# DATA620 Project 3 - Name Gender Classifier
Team: Mia Chen / Wei Zhou

Date: 7/2/2020

Recording [link](https://www.youtube.com/watch?v=QOZDLexcjqk)

## Task
Using any of the three classifiers described in chapter 6 of <b><i>Natural Language Processing with Python</b></i>, and any features you can think of, build the best name gender classifier you can.
Begin by splitting the Names Corpus into three subsets: 500 words for the test set, 500 words for the dev-test set, and the remaining 6900 words for the training set. Then, starting with the example name gender classifier, make incremental improvements. Use the dev-test set to check your progress. Once you are satisfied with your classifier, check its final performance on the test set.
How does the performance on the test set compare to the performance on the dev-test set? Is this what you'd expect?
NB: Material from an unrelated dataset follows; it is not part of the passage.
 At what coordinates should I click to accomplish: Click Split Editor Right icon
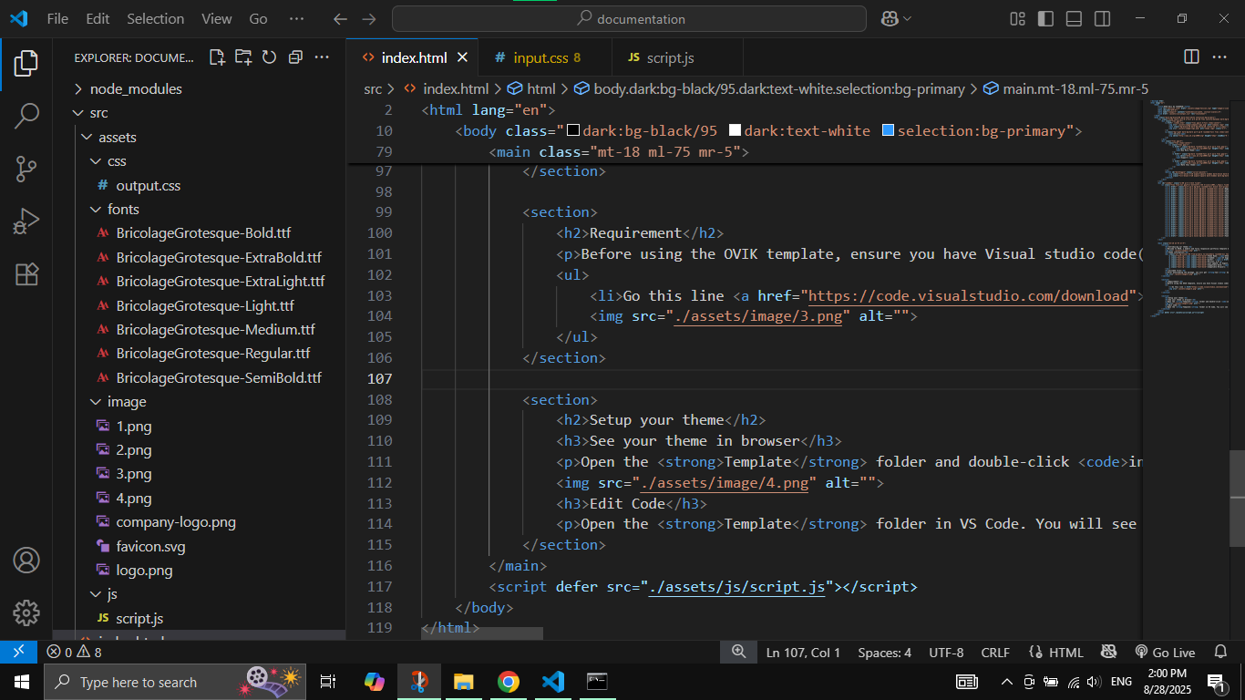coord(1191,57)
Source: <i>Natural Language Processing with Python</i>, exercise 6.10.2.

### Import Data

In [1]:
# Prepare a list of examples and corresponding class labels
from nltk.corpus import names
import random

# Combine male and female names
names = ([(name, 'male') for name in names.words('male.txt')] +
        [(name, 'female') for name in names.words('female.txt')])

# Shuffle the list
random.shuffle(names)

In [5]:
# View 10 random names and corresponding gender
names[:10]

[('Herold', 'male'),
 ('Paula-Grace', 'female'),
 ('Howard', 'male'),
 ('Mae', 'female'),
 ('Noelle', 'female'),
 ('Meagan', 'female'),
 ('Gussy', 'female'),
 ('Paloma', 'female'),
 ('Agna', 'female'),
 ('Blinni', 'female')]

In [6]:
len(names)

7944

There are 7,944 names in the corpus. We'll begin by splitting them into three subsets:

* test set: 500 words
* dev-test set: 500 words
* training set: remaining 6,900 words

We will start with the example name gender classifier, then make incremental improvements and check with the dev-test set, and finally check with the test set to compare performance on both.

In [33]:
test_names = names[:500]
devtest_names = names[500:1000]
train_names = names[1000:]

## Book Example 1

First step is to define a feature extractor function which build a dictionary containing relevant information about a given name. In this example, we choose the last letter of a given name to be the feaure.

In [17]:
def gender_features(word):
    return {'last_letter': word[-1]}

Next, we use the feature extractor to process the names data, and divide the resulting list of feature sets into a training set and a test set. The training set is used to train a Naive Bayes classifier.

In [34]:
from nltk import NaiveBayesClassifier

# Extract the features using the function we defined
# feature_sets = [(gender_features(n), gender) for (n, gender) in names]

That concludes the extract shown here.